Section 22 of the Agreement, which is printed entirely in capital letters, states in relevant part:

Except as provided in this section 22 and with respect to any action initiated by [the plaintiff] pursuant to section 12(B) above, any dispute between [the plaintiff] and (the defendant] related to this agreement, or the Property, or the transactions contemplated by this agreement will be resolved by arbitration governed by the federal arbitration act . . . Notwithstanding the foregoing, nothing shall preclude [the plaintiff] from filing a lis pendens against the Property and/or pursuing an action in court pursuant to section 12(B) above for specific performance or for damages in excess of three million . . . dollars . . . If [the plaintiff] is not entitled pursuant to section 12(B) above to make a claim for damages in excess of three million . . . dollars . . . then such claim for arbitration shall be resolved by arbitration pursuant to this section 22.

Section 12(b), in turn, states in relevant part:

If [the defendant] defaults in its obligations pursuant to this Agreement and such default continues for five (5) days after receipt of notice thereof from [the plaintiff], or if any Closing fails to occur due to a default on the part of [the defendant], then, at the option of [the plaintiff: (i) [the plaintiff] may terminate this Agreement and the Deposits . . . shall be returned to [the plaintiff; or (ii) [the plaintiff] may maintain an action for specific performance and damages; provided, however, that if [the defendant's] default is 1) other than a willful failure to Close; or 2) other than a transfer of the Property or Parcels to any entity other than a TCR-controlled or affiliated entity; or 3) other than a default pursuant to Section 6(a)(xi) above, then [the plaintiff's] damages shall not exceed Three Million . . . Dollars . . ." (Emphasis in original.)

Section 12(c) states: "The provisions of this Section 12 shall survive the termination of this Agreement, if this Agreement is terminated, or each Closing, if any Closing occurs."

According to the defendant's interpretation of this provision, the plaintiff's lawsuit is subject to arbitration because it is not an action under section 12(b) in excess of three million dollars. In its memorandum in opposition filed on January 6, 2009, the plaintiff contends, inter alia, that the Agreement does not prevent it from proceeding with the instant foreclosure action because the subsequent Note and Mortgage have more specific contractual provisions ("court clauses") that entitle the plaintiff to file an action in court. The Note states in bold-face type: "[The defendant] and [the plaintiff] irrevocably agree that any suit, action or other legal proceeding arising out of this Note shall be brought in the courts of record . . . in the State of Connecticut; consent to the jurisdiction of each such court . . . waive any objection that [the defendant] or [the plaintiff] may have to the laying of venue . . . and waive the right to a trial by jury in any litigation in connection with this Note.

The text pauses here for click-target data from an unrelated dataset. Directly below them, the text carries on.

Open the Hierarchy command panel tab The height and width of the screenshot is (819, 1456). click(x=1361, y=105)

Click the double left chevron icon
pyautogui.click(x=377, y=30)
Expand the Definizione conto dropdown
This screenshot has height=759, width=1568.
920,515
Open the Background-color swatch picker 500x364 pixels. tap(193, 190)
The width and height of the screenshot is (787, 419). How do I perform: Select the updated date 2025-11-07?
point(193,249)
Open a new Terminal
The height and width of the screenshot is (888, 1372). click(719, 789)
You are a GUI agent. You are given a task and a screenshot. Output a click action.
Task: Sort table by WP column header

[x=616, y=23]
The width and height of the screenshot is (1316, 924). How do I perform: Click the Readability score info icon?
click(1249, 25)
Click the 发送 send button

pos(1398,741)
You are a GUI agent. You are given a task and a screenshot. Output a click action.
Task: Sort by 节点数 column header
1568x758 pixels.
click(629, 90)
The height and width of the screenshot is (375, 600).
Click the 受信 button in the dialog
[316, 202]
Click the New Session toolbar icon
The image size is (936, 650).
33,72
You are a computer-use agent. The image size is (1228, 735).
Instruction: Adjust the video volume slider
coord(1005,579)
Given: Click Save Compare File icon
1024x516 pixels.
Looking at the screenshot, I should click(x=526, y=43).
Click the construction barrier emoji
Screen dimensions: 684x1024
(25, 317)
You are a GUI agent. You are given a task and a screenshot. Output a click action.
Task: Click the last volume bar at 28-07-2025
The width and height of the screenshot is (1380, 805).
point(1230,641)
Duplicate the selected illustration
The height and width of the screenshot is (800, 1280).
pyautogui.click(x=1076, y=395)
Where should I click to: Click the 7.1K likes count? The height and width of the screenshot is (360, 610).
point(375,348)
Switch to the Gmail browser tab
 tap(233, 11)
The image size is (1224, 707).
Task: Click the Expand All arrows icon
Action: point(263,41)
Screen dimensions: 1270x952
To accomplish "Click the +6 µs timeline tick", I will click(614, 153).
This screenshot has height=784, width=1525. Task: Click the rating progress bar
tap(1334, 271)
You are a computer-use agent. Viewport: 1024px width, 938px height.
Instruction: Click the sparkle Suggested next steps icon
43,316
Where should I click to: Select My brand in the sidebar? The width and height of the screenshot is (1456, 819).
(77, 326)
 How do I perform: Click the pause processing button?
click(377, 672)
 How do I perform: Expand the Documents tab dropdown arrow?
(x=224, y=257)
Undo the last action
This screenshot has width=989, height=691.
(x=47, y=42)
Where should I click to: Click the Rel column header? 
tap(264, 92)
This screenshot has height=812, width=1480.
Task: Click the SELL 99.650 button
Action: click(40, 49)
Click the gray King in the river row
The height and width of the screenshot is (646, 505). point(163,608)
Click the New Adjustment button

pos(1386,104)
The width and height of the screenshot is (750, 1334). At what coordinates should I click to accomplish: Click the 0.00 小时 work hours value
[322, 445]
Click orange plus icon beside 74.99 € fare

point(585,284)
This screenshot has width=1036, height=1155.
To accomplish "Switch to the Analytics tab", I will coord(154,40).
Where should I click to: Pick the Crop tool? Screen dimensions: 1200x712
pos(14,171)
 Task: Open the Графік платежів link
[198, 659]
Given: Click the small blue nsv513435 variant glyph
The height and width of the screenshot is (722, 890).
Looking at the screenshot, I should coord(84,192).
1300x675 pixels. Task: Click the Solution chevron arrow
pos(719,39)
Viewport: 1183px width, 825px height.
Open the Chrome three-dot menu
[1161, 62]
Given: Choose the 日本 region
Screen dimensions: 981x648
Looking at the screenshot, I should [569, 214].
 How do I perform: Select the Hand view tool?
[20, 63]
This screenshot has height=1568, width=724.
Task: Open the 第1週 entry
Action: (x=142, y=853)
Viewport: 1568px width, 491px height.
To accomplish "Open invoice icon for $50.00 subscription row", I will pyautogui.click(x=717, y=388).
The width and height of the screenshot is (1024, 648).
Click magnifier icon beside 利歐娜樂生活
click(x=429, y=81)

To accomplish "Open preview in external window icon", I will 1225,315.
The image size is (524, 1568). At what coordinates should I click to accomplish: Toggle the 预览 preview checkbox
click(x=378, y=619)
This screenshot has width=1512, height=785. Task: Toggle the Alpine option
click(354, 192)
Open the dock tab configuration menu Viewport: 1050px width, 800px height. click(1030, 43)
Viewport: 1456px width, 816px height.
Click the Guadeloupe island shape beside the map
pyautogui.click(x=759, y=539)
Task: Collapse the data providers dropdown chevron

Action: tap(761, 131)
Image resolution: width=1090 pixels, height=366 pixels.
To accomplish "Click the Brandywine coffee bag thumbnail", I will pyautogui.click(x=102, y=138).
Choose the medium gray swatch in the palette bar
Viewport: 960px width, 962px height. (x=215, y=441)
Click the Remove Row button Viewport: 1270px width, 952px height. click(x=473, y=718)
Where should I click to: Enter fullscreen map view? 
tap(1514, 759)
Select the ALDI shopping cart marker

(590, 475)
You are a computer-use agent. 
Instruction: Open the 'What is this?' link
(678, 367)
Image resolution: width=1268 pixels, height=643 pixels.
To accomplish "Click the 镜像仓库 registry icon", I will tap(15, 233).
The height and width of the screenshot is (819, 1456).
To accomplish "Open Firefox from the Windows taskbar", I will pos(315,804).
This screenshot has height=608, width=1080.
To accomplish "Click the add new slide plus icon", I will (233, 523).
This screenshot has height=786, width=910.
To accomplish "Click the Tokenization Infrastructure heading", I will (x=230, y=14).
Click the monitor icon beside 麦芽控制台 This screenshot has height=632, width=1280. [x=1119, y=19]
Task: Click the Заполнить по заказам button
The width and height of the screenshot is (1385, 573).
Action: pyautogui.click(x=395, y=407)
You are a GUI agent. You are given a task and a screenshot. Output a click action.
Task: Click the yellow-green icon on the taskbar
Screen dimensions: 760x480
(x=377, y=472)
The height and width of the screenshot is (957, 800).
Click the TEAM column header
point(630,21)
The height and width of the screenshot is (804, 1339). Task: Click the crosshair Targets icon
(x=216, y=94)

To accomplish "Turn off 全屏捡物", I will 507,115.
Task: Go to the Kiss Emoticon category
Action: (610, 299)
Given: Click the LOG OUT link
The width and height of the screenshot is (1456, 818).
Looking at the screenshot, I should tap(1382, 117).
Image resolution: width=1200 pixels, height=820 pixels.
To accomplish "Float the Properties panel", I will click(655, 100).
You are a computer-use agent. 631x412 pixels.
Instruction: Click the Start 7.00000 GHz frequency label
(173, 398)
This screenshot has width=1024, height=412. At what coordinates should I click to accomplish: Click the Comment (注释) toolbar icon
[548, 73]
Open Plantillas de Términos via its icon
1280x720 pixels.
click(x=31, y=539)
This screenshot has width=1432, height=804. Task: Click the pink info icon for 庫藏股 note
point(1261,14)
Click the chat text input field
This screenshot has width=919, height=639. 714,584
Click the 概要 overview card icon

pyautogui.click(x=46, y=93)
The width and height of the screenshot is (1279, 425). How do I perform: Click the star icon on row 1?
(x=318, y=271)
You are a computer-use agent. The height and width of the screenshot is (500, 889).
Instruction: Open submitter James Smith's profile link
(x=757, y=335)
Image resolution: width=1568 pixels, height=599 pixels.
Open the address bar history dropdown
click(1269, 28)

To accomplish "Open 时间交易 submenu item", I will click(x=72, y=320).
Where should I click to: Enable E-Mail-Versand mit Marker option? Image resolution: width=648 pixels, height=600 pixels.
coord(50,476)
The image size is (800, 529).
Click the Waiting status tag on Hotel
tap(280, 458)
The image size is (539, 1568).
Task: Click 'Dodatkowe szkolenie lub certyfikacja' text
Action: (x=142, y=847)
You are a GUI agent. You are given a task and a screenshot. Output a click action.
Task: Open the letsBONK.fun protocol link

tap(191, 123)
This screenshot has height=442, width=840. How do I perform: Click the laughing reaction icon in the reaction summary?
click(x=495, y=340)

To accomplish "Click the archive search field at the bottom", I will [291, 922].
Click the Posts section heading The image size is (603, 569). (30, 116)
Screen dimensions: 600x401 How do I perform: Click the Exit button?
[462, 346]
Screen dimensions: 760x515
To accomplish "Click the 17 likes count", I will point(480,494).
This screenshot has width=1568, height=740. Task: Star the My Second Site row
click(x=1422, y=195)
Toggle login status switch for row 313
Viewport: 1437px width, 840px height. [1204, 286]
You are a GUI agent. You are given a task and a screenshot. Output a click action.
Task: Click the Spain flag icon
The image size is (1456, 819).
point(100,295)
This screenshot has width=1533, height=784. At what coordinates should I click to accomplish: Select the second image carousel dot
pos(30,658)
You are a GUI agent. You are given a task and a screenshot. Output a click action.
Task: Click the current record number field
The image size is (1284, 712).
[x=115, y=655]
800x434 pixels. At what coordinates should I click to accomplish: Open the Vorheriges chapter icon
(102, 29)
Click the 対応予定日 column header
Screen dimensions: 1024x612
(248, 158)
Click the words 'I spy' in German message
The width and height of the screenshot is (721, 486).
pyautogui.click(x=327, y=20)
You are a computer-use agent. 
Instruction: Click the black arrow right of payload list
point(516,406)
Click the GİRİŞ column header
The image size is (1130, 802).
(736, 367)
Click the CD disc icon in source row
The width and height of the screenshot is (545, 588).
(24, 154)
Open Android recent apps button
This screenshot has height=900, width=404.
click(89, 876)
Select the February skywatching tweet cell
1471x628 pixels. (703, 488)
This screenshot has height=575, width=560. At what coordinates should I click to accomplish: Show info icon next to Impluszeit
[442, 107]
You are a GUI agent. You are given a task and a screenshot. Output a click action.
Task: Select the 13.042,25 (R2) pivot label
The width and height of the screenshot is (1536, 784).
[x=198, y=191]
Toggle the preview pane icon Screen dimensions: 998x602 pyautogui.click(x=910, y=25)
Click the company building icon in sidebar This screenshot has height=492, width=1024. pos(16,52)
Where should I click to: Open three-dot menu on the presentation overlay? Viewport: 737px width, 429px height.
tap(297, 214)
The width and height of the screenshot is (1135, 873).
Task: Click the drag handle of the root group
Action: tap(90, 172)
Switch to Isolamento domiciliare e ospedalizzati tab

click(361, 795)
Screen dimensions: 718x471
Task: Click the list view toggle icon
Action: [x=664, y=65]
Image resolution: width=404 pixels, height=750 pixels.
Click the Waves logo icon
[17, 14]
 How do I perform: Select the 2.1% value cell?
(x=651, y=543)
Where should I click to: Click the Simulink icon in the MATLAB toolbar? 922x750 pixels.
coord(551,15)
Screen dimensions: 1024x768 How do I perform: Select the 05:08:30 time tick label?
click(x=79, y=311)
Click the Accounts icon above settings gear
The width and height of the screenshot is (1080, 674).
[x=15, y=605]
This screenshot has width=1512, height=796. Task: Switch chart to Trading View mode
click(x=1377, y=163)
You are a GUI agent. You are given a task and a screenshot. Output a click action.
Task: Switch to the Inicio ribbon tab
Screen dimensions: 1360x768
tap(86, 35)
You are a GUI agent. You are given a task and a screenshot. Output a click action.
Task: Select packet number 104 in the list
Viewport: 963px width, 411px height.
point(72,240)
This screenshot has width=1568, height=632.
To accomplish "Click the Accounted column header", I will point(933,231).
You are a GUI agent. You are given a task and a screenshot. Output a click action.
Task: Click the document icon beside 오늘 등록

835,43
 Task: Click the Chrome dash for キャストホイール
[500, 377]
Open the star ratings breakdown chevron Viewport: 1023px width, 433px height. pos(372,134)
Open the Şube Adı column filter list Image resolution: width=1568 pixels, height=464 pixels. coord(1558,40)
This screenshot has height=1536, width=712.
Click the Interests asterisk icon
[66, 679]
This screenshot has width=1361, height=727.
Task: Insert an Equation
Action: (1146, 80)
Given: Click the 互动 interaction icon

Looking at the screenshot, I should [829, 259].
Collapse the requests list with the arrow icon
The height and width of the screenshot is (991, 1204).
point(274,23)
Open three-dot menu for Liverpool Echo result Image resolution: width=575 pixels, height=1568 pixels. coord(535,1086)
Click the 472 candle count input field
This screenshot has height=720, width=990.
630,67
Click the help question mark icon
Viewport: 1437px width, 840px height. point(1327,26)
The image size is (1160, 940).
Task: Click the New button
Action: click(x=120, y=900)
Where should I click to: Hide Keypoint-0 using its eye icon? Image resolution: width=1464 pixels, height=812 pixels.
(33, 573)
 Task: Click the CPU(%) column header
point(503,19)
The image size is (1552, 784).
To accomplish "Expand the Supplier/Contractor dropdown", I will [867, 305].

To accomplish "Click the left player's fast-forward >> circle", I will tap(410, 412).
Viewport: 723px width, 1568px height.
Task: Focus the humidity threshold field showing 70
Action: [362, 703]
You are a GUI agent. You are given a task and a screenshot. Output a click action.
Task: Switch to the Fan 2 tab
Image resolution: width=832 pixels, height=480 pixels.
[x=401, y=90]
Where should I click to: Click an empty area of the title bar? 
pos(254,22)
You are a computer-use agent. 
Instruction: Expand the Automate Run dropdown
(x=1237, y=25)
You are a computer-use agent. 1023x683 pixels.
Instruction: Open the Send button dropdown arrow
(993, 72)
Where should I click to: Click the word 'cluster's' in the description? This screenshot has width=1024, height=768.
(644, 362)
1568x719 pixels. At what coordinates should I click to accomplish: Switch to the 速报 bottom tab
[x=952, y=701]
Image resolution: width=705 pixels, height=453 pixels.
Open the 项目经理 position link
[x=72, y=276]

Similarly, paragraph 10 in the mortgage, which is entitled "Remedies," states: "Upon the occurrence of an Event of Default, [the plaintiff] may at any time, at its option and in its sole discretion, (i) bring an action in any court of competent jurisdiction to foreclose the lien of this Mortgage or to enforce the covenants hereof, (ii) exercise any or all of the remedies available to a secured party under the UCC, and (iii) exercise any or all of its other rights and remedies under this Mortgage, the Note and applicable law." (Emphasis added.) The plaintiff contends that interpreting the arbitration clause as the defendant suggests directly conflicts with the foregoing provisions in the Note and Mortgage and would render them superfluous. Also, the plaintiff argues that the court clauses are more specific contract terms that take precedence over the general arbitration clause.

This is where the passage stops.